As a young child, Pritchard moved with his family to New York. Along with many other African American families, the Pritchards left the South in search of a better life in the industrial North. Pritchard’s mother ultimately made the decision to leave so that her children would not be raised in the South’s harsh racial climate. The Pritchards settled in Buffalo which, at the time, offered one of the most promising job markets for African Americans. They were unable to find work, however, and moved to Syracuse. Starling, Pritchard’s father, found employment in the city’s burgeoning steel mills. Pritchard was also exposed to music at an early age. He was introduced to the piano by his father.

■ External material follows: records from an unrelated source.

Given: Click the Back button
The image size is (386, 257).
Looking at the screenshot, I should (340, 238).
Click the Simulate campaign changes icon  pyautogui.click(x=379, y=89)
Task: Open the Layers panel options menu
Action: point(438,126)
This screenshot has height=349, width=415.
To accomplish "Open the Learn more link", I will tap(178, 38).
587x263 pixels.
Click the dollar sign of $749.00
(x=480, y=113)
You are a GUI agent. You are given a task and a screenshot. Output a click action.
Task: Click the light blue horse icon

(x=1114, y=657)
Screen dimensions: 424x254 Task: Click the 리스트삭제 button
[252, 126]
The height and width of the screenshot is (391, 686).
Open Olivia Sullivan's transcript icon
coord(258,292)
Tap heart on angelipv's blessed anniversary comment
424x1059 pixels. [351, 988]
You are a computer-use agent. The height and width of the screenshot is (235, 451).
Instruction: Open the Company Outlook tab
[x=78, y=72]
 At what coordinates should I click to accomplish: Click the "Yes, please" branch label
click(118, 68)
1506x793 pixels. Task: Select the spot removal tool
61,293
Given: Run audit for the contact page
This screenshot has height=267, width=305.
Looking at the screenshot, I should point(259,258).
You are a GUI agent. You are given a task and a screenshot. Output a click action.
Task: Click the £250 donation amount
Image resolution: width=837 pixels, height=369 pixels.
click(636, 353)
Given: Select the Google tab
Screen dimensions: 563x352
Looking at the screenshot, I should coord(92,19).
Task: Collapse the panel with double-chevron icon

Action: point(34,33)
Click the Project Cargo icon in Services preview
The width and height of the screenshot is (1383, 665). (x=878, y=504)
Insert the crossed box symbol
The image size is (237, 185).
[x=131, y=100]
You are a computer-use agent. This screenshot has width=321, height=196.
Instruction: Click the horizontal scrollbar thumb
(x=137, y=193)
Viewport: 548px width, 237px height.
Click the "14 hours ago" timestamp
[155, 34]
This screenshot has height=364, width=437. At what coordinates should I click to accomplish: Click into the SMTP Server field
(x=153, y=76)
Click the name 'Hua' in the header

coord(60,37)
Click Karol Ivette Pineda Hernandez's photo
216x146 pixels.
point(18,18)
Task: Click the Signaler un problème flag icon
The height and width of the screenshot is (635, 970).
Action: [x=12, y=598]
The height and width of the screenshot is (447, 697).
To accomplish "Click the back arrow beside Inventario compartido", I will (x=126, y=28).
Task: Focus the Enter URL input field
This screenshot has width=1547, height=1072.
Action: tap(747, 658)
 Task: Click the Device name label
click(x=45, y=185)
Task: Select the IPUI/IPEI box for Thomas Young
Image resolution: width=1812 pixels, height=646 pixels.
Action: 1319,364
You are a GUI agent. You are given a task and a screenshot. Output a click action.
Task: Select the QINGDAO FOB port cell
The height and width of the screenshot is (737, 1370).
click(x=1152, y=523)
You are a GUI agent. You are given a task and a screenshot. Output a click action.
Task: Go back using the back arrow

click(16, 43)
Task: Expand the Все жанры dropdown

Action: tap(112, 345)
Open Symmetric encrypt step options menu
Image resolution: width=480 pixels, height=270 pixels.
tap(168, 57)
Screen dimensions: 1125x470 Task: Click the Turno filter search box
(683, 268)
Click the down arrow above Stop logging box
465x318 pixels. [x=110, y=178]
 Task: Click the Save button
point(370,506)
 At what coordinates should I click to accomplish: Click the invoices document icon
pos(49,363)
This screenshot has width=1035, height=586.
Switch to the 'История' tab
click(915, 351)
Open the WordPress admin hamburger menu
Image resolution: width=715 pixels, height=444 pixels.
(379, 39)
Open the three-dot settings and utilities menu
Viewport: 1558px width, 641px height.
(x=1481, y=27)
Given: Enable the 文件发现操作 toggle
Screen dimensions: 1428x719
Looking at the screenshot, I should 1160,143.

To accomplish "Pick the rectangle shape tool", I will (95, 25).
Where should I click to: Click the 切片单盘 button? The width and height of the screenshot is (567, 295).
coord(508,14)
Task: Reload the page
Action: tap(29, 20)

From an early age, Pritchard’s parents encouraged him to study classical piano. He proved to be a child prodigy and was chosen for private study with pianist Kirk Ridge. Pritchard gave his debut performance with the Syracuse Symphony Orchestra at the age of 15 and also performed in solo recitals. Throughout the 1950s, he studied with renowned musicians such as Carl Friedberg, Robert Goldsand, Hans Neumann, Arturo Benedetti Michelangeli, Edwin Fisher, and Eleanor Amzel. During his undergraduate years at Syracuse University, Pritchard maintained a full teaching schedule, served as choir director and organist for local Syracuse churches, and devoted time to composing his own musical works.
In 1957, Pritchard performed as part of the U.S. State Department’s cultural exchange program. He became the first African American concert pianist to tour Europe, the Middle East, and North Africa as a solo performer.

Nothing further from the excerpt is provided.